:: TASK GOAL ::
In the records below, please retype word for word every line from the one containing "600x601 pixels." through the final one, both included, and nothing else.

:: RECORDS TO PROCESS ::
**********
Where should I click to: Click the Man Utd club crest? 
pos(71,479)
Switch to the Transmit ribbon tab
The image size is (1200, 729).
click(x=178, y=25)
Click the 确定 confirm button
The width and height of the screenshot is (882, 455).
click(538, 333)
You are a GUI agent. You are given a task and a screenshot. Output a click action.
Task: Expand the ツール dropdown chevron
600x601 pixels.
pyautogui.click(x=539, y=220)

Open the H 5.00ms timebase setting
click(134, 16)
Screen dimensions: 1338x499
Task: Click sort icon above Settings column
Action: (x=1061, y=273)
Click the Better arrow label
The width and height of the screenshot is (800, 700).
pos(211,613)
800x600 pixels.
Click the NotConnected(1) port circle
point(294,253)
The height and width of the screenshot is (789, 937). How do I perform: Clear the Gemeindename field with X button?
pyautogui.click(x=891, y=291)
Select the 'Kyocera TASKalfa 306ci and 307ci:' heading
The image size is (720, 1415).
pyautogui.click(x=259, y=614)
**********
:: RESPONSE AREA ::
600x601 pixels.
pyautogui.click(x=539, y=220)

Open the H 5.00ms timebase setting
click(134, 16)
Screen dimensions: 1338x499
Task: Click sort icon above Settings column
Action: (x=1061, y=273)
Click the Better arrow label
The width and height of the screenshot is (800, 700).
pos(211,613)
800x600 pixels.
Click the NotConnected(1) port circle
point(294,253)
The height and width of the screenshot is (789, 937). How do I perform: Clear the Gemeindename field with X button?
pyautogui.click(x=891, y=291)
Select the 'Kyocera TASKalfa 306ci and 307ci:' heading
The image size is (720, 1415).
pyautogui.click(x=259, y=614)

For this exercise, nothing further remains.